Some of the interviewees applied SRE best practices to debug complex distributed systems, methodically eliminating their theories on what could go wrong, applying temporary mitigations to prevent user pain, and, finally, successfully resolving and root-causing the problem that set off the outage in the first place.

Many other responders hit unexpected roadblocks. Some responders were impacted by a complex set of changes throughout the stack that occurred simultaneously. Therefore, it was extremely challenging to isolate the actual issue and figure out how to resolve it. Other responders cited process and awareness issues: Some did not fully understand how their production tooling worked, or the appropriate standard course of action to take. Some responders wound up unintentionally applying bad changes to production.
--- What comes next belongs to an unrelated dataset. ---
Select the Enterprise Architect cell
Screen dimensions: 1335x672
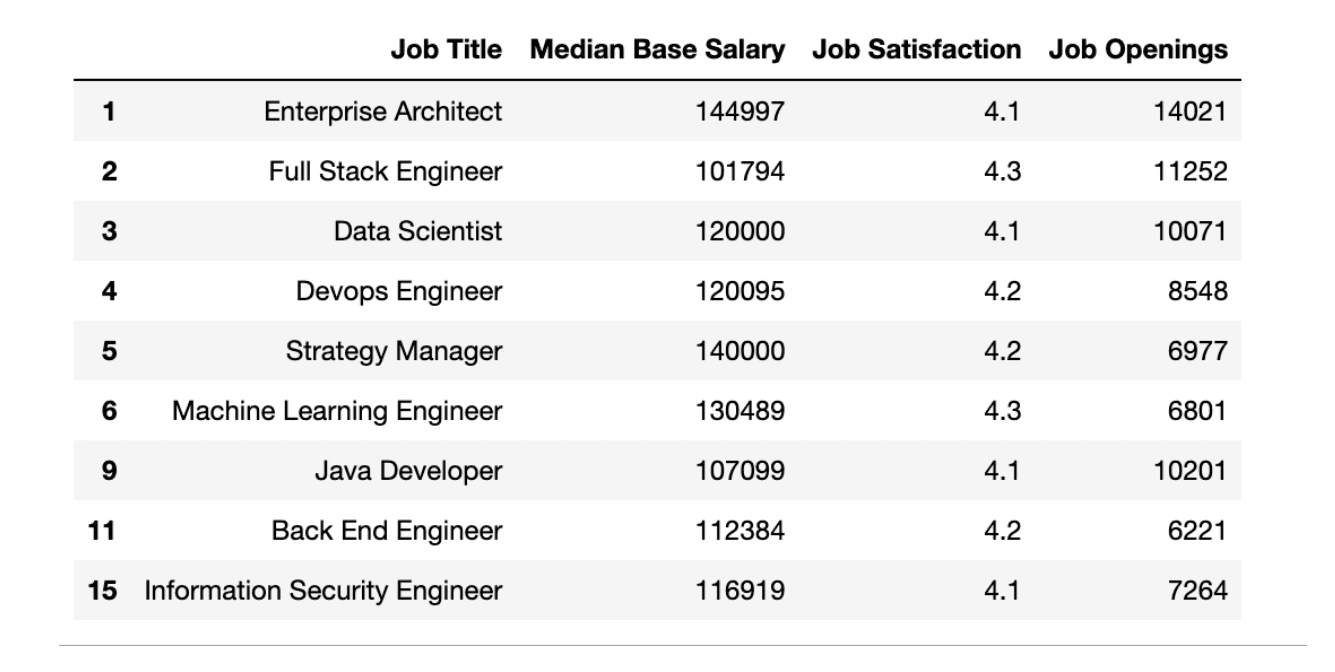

Following are some (anonymous) stories to illustrate successful and problematic debugging sessions. These anecdotes are intended to show that even with the most experienced engineers, great technology, and powerful tooling, things can—and do—go wrong in unexpected ways.

An exemplary debugging journey

The following is an example of a successful debugging session, where the SRE follows best practices and mitigates a service-critical issue in less than 20 minutes.

While sitting in a meeting, the SRE on-caller receives a page informing her that the front-end server is seeing a 500 server error. While she's initially looking at service health dashboards, a pager-storm starts, and she sees many more alerts firing and errors surfacing. She responds quickly and immediately identifies that her service isn't healthy.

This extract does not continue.